How do cats behave when they get lost? What do they do and where exactly do they go? Understanding lost cat behavior is important because it helps you determine what to do in the unfortunate event that your cat suddenly goes missing. Felines have essentially the same base territorial instinct, but cats, however, also have different personalities. For instance, an indoor-only cat would act in a slightly different way compared to an outdoor cat that has somehow lost its way. There are cats that are more confident than others, and it’s also not uncommon to see cats with fearful temperament. If you know your cat well, you can use this knowledge to be able to track her more effectively.
3 Types of Lost Cat Behavior
Missing Animal Response (MAR), a lost pet recovery training program designed by Kat Albrecht, categorizes lost cat behavior into three different types: displaced indoor cats, displaced outdoor cats, and lost outdoor cats.
1. Lost Indoor
For both indoor and outdoor cats, being displaced means ending up somewhere outside familiar territory. An indoor cat that gets “displaced” may have somehow escaped through the window or a door that’s been left open because he was chasing a smaller animal, running away in fear of something, or the simple reason that cats are generally curious.
When an indoor cat is lost or displaced, its primary instinct would be to protect itself by looking for a hiding place and stay there without making a sound. Meowing would give away his location to would-be predators, so it wouldn’t meow, even if it hears you calling. There’s a chance that it wouldn’t come out of hiding at all, sometimes for many days.
What to Do:
Lost house cat behavior would likely include hiding in under the porch, deck, or thick brush. Of course, you must cover all the bases by posting and distributing flyers and posting a listing online. Calling shelters and nearby vets are also essential steps to finding a lost cat. But most importantly, never underestimate the value of being persistent in doing a physical search. According to a 2017 study conducted by the University of Queensland, indoor cats that have been displaced have normally been found within a 50-meter radius from its home. That’s less than 3 houses away in every direction. You can go door to door and hand out the flyers, but it’s also encouraged to ask for permission to search under your neighbor’s houses, porches, sheds, and yards.
2. Displaced Outdoor-Access Cat Behavior
An outdoor cat would be a little more confident roaming outside the house and may consider a far bigger radius as its own territory. They make their way home as easily as they leave. But an outdoor-access cat could also get displaced in instances such as when cats slept inside an open van and got trapped as the van drove away. It’s also possible that the cat has escaped on your way to the vet or another location.
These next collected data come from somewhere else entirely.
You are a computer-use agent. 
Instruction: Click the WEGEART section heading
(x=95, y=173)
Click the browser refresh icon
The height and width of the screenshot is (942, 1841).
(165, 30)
You can increase your chances of finding a displaced outdoor cat if you step back for a bit and consider your pet’s unique personality. If he is shy or even catatonic, he won’t have gotten far from the point where he has been displaced and hiding in fear. If your cat is more of the bold and outgoing type personality, there’s a huge chance that he has ventured a little farther and you might need to widen your search radius.
What to Do:
Setting up lures and safe traps would be the most effective method of locating a displaced outdoor cat. If you consider normal cat behavior when lost, he’s likely hiding in a safe place and would only probably come out for food, under cover of darkness at night or wee hours of the morning. You can borrow a trap from animal rescue and even ask for their assistance if you want to apply this method. The use of digital wildlife cameras can be extremely helpful. Professional pet detectives would normally employ these cameras to track any movements where traps have been set up.
An outdoor cat that’s been hiding may break cover after a period of time, but it’s different for every cat. Lost cat returns home behavior may take a few hours or several days, again, depending on the cat’s temperament. If you’re setting up traps and doing a search, don’t give up so easily as you might need to give your pet some time to recover.
3. Lost Outdoor Cat Behavior
Outdoor-access cat behavior after being lost differs a lot from an indoor-only cat and thus means you’d need to apply a more specific method to locate him. The main question to ask if you’re trying to track an outdoor cat is what could have possibly happened that stopped the cat from coming back home. A cat who frequently goes outside may get lost after getting into a violent fight and is injured, or have escaped after having been taken away by someone with bad intentions. He could have been “rescued” by someone who thought that he had been abandoned.
What to Do:
A thorough physical search is something you need to do if you want to boost your chances of finding your cat. According to the University of Queensland study, on average, lost outdoor-access cats are found within a 315-meter radius from their homes, much farther from the average for an indoor cat. But if your outdoor cat is injured, sick, or in a panicked state after any incident that prevents him from coming home, remember that your cat will most likely stay silent in its hiding place to protect itself. This is why setting up a humane trap could also be an effective method of capturing your cat.
Now that you’re aware of the different types of lost cat behavior, hopefully, it will become clearer what’s the best thing to do next. Chances of finding your lost pet grow significantly if you cater your search plan according to your cat’s temperament and behavior. A thorough search of your neighborhood is extremely an important step. Be persistent and never give up. Of course, never overlook the essentials, such as putting up posters in strategic locations, calling vets and animal shelters, and reporting your lost pet to PawMaw.com.